This exercise calls for the line with "Task: Click the info icon beside the title", the line with "Task: Select the IKEv1 radio button", and all lines between them in the material below, output exactly and with no other lines.
[Start of Attachment]
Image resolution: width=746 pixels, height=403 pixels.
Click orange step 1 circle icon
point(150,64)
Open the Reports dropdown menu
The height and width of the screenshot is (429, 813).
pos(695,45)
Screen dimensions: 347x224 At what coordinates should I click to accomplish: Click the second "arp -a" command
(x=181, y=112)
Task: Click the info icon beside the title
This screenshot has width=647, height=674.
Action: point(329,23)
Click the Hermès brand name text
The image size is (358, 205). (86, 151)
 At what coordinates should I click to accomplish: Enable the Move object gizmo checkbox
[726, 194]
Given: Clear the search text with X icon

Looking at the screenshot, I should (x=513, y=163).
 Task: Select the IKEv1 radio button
[End of Attachment]
[Start of Attachment]
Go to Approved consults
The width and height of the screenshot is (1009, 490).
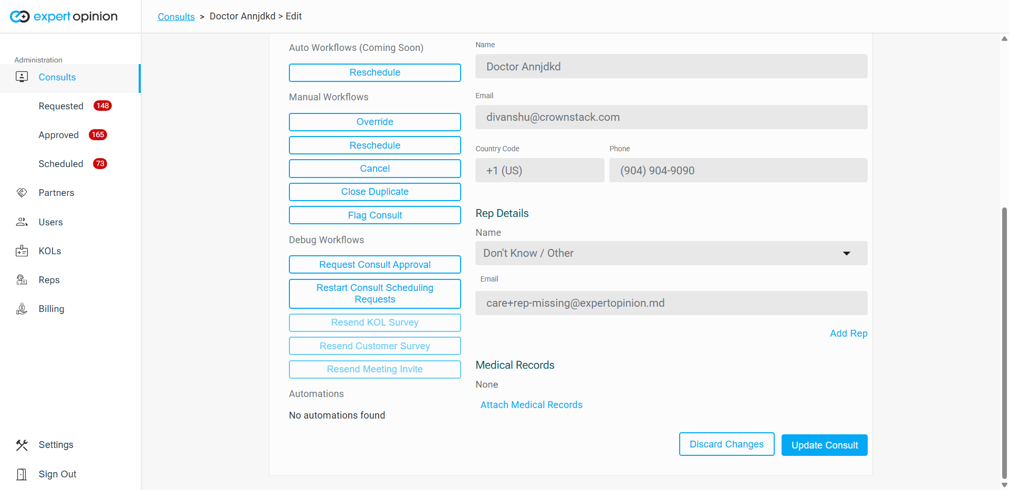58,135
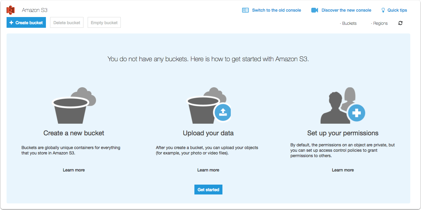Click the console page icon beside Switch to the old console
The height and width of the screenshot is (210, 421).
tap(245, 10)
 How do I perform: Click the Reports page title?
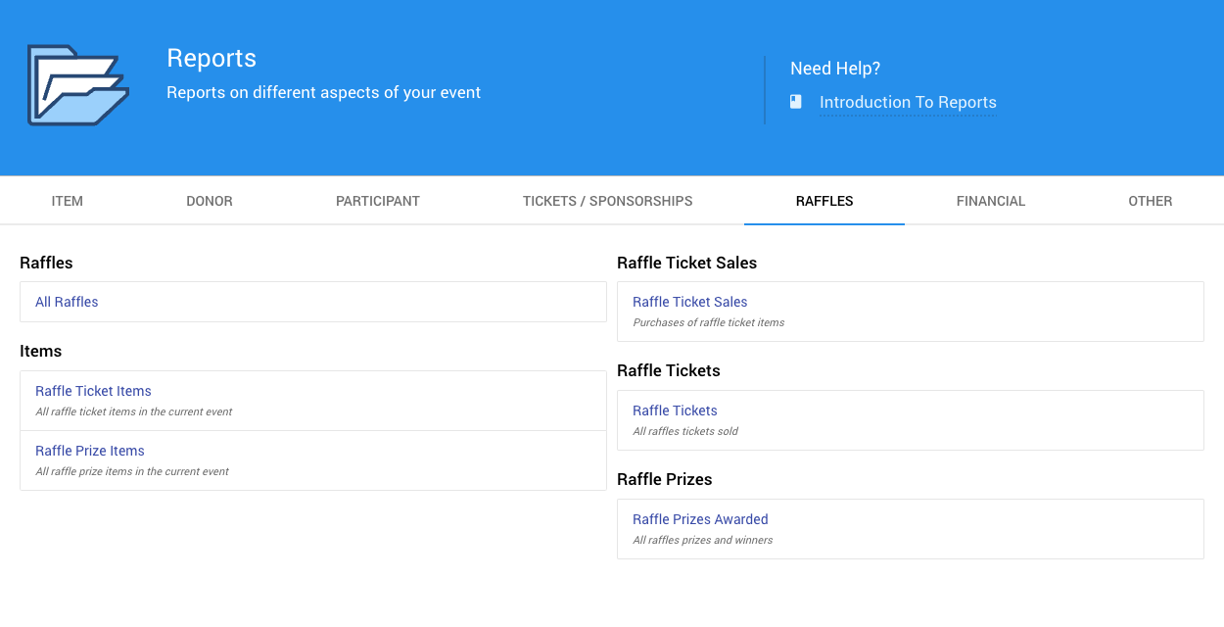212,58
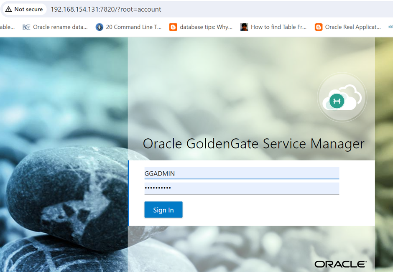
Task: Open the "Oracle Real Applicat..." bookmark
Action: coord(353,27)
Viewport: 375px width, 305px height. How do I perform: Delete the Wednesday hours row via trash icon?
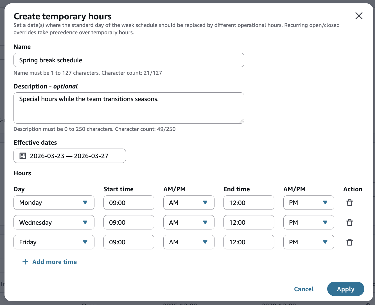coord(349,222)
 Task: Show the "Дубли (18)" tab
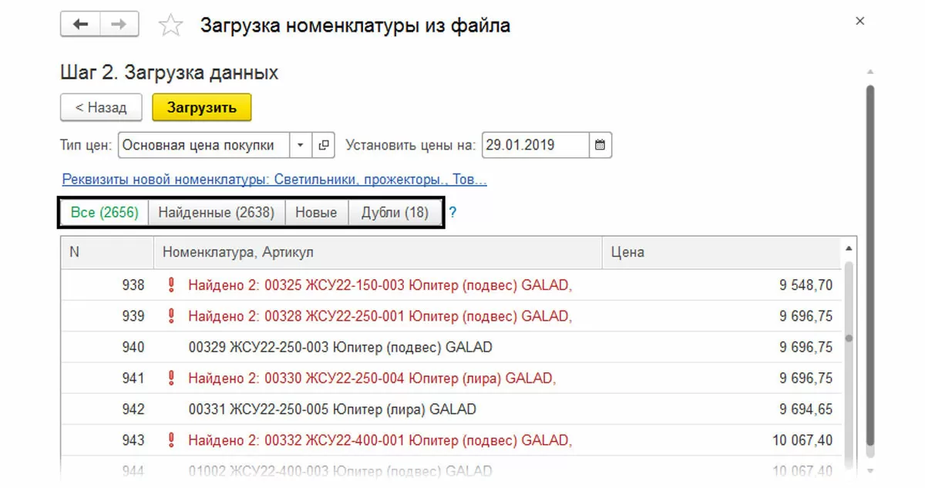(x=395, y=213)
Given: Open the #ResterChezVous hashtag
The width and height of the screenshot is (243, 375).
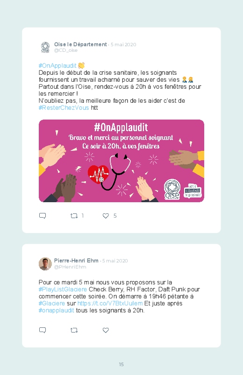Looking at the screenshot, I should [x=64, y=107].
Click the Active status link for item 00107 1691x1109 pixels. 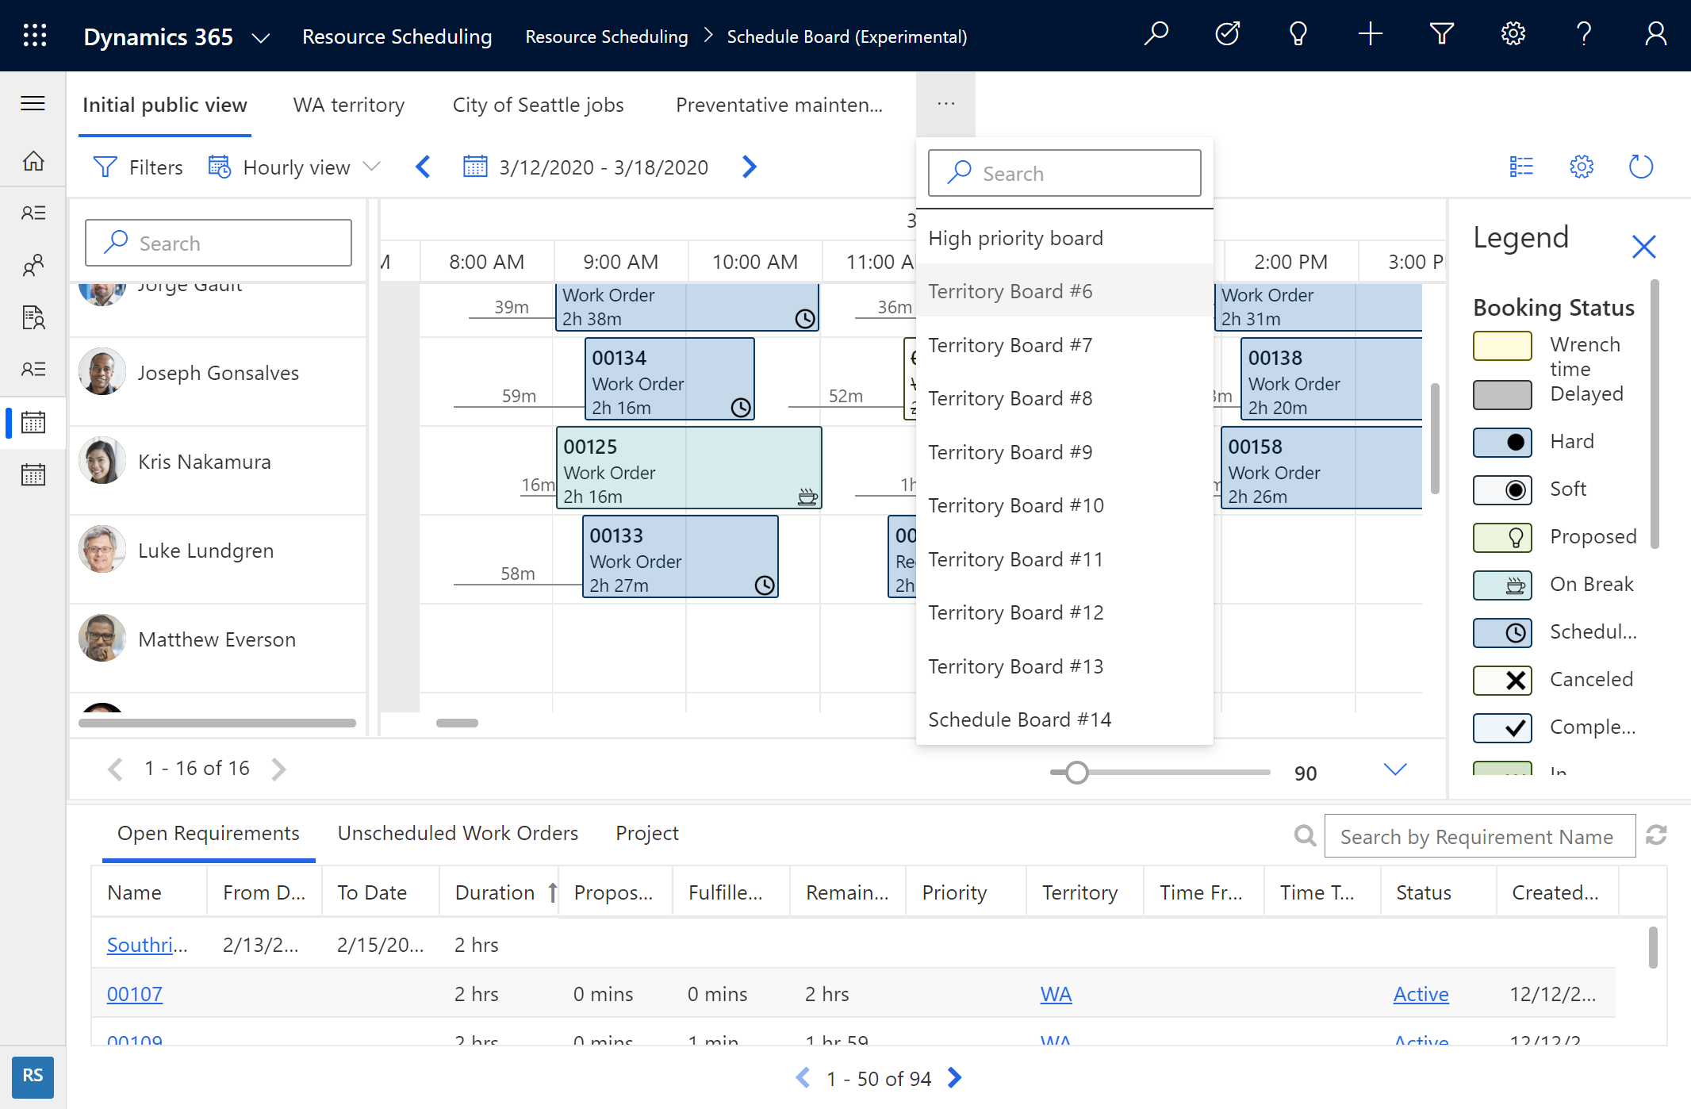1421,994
[End of Attachment]
[Start of Attachment]
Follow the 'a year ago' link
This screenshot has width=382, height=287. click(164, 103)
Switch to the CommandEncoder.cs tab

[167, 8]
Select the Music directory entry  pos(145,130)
[End of Attachment]
■ Answer for the task
Task: Click the info icon beside the title
This screenshot has width=647, height=674.
Action: point(329,23)
Click the Hermès brand name text
The image size is (358, 205). (86, 151)
 At what coordinates should I click to accomplish: Enable the Move object gizmo checkbox
[726, 194]
Given: Clear the search text with X icon

Looking at the screenshot, I should (x=513, y=163).
 Task: Select the IKEv1 radio button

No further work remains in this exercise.